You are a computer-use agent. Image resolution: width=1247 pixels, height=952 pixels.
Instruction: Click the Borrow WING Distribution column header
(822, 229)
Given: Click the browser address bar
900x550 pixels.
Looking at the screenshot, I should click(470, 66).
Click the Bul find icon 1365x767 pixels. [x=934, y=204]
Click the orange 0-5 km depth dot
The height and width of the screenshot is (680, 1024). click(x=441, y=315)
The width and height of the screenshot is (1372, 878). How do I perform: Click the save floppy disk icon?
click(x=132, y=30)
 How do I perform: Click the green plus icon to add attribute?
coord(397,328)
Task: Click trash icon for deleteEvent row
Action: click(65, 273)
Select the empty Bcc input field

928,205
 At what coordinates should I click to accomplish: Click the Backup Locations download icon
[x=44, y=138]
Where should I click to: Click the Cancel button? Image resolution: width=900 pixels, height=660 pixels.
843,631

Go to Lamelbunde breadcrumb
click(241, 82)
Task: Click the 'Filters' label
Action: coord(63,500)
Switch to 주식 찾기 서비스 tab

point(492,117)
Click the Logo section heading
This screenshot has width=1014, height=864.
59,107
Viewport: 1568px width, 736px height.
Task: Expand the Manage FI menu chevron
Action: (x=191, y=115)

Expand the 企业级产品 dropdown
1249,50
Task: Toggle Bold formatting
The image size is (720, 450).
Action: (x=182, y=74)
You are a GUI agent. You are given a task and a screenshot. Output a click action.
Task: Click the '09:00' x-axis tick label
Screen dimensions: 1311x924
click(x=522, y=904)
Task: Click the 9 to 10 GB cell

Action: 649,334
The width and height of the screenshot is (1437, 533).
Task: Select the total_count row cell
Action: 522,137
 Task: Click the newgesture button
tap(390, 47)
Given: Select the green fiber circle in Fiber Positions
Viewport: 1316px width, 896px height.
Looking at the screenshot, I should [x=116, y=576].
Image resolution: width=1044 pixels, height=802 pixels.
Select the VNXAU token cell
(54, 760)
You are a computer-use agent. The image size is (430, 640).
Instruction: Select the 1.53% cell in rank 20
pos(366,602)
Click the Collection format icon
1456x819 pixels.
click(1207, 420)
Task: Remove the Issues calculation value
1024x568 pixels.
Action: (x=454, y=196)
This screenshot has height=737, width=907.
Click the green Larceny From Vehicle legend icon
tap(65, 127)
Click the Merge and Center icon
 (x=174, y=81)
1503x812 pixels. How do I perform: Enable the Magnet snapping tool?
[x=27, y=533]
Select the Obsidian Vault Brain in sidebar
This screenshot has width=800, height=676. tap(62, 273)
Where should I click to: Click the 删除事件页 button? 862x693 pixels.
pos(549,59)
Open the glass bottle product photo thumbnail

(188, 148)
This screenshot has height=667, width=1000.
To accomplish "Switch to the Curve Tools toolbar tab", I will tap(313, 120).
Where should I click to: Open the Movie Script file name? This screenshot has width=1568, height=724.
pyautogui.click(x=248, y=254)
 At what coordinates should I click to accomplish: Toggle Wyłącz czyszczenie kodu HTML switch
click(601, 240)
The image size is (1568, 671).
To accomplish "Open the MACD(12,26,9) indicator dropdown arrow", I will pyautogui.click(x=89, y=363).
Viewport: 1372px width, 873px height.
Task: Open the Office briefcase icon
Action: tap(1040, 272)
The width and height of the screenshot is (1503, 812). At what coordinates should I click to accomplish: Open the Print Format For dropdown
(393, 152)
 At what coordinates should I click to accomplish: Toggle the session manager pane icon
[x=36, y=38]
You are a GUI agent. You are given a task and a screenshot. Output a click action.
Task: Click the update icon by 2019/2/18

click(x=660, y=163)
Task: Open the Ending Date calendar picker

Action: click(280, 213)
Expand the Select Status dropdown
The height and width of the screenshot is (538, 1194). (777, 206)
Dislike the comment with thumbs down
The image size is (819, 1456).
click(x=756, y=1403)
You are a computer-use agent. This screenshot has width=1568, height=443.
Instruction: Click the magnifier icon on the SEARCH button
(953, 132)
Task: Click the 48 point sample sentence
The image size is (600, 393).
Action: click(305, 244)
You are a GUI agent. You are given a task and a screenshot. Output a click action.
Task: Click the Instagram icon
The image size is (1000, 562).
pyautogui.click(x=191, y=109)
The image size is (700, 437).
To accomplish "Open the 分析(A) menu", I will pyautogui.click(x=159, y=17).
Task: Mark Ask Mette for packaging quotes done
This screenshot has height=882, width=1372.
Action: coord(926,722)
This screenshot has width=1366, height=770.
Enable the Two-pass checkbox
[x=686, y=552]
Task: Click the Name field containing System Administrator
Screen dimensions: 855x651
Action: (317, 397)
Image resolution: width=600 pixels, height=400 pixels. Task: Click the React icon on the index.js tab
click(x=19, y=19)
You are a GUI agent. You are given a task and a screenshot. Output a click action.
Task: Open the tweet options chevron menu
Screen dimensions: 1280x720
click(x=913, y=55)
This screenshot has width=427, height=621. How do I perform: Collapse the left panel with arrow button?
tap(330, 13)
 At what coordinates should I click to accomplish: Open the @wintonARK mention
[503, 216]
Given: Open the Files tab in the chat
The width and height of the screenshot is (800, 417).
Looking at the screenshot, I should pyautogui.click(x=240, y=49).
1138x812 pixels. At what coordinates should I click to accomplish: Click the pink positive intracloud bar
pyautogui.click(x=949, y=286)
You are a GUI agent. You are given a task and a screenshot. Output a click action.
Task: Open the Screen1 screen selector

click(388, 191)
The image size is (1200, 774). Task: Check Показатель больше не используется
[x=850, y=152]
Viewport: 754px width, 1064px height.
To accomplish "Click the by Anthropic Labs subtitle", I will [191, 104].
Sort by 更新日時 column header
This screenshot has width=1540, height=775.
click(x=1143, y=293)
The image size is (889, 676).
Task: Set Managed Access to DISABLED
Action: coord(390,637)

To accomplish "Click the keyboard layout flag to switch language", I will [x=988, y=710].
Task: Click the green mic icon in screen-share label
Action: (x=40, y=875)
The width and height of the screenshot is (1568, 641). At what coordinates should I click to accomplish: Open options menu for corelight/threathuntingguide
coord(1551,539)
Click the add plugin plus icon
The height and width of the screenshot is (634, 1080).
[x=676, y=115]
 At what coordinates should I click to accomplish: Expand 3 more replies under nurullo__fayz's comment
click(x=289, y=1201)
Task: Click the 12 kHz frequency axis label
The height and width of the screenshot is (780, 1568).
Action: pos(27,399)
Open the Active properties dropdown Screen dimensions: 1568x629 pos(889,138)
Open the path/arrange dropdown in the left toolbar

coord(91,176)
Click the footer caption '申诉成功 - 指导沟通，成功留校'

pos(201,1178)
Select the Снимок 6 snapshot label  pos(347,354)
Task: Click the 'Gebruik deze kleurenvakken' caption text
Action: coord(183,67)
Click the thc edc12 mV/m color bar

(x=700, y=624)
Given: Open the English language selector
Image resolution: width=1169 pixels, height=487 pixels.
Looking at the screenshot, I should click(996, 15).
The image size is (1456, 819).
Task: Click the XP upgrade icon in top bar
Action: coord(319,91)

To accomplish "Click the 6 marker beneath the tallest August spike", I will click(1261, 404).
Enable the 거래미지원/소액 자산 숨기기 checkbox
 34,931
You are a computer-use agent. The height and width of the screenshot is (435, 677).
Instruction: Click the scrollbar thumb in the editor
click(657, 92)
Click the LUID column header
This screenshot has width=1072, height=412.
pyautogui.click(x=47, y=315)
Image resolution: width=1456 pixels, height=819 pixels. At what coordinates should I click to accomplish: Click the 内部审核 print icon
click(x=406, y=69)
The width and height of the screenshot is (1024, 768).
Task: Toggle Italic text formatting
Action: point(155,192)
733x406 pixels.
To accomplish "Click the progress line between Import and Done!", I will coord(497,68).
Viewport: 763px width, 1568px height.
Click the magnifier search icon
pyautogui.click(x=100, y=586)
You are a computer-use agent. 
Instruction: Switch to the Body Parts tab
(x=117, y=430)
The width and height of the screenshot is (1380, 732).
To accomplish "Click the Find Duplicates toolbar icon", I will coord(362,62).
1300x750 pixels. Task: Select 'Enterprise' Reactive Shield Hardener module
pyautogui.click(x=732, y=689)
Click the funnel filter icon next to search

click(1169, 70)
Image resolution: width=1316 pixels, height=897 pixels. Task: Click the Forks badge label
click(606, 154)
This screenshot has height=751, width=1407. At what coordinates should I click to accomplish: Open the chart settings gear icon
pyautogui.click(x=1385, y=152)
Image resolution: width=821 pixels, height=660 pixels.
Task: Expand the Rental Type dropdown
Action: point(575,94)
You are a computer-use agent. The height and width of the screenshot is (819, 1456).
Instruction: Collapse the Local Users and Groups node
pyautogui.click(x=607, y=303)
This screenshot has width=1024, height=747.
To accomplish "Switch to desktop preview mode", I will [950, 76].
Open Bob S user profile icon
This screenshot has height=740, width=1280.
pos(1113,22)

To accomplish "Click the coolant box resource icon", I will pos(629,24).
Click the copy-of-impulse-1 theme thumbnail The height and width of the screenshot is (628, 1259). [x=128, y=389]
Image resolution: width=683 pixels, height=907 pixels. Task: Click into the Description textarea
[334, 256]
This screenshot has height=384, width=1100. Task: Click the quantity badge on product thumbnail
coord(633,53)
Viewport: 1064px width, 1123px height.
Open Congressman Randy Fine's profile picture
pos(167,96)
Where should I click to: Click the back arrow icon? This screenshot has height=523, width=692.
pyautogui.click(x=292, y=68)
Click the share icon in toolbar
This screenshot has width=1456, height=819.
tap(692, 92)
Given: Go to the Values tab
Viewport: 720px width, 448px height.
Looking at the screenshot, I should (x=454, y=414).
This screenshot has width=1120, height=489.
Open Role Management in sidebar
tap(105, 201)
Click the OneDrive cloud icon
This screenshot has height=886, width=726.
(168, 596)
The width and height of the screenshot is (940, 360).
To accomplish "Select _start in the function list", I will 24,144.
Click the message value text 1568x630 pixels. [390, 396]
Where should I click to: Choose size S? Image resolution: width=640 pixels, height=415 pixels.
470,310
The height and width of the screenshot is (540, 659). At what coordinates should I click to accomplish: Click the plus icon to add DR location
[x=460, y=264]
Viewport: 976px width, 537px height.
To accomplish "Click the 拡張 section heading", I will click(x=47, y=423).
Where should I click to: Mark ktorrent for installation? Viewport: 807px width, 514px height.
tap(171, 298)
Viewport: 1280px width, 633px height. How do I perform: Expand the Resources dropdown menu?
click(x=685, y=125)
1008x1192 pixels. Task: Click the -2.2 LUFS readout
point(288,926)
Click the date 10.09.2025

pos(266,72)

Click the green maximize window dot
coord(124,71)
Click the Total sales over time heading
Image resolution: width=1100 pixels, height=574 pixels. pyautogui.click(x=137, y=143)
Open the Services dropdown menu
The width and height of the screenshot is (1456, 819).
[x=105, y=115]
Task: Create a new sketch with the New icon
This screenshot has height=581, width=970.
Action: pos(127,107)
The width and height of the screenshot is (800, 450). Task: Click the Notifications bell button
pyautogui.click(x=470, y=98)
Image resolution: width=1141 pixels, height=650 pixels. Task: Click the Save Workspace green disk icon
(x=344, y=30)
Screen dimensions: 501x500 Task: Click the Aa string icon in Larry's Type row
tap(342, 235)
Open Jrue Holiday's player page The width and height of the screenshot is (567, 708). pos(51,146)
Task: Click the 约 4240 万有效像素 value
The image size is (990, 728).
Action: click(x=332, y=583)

Objective —
Update the records between the line holding "Given: Open the Files tab in the chat" and the line holding "[x=850, y=152]", inclusive, replacing "pink" with "purple" and keeping everything else unchanged.

Completed task —
Given: Open the Files tab in the chat
The width and height of the screenshot is (800, 417).
Looking at the screenshot, I should pyautogui.click(x=240, y=49).
1138x812 pixels. At what coordinates should I click to accomplish: Click the purple positive intracloud bar
pyautogui.click(x=949, y=286)
You are a GUI agent. You are given a task and a screenshot. Output a click action.
Task: Open the Screen1 screen selector

click(388, 191)
The image size is (1200, 774). Task: Check Показатель больше не используется
[x=850, y=152]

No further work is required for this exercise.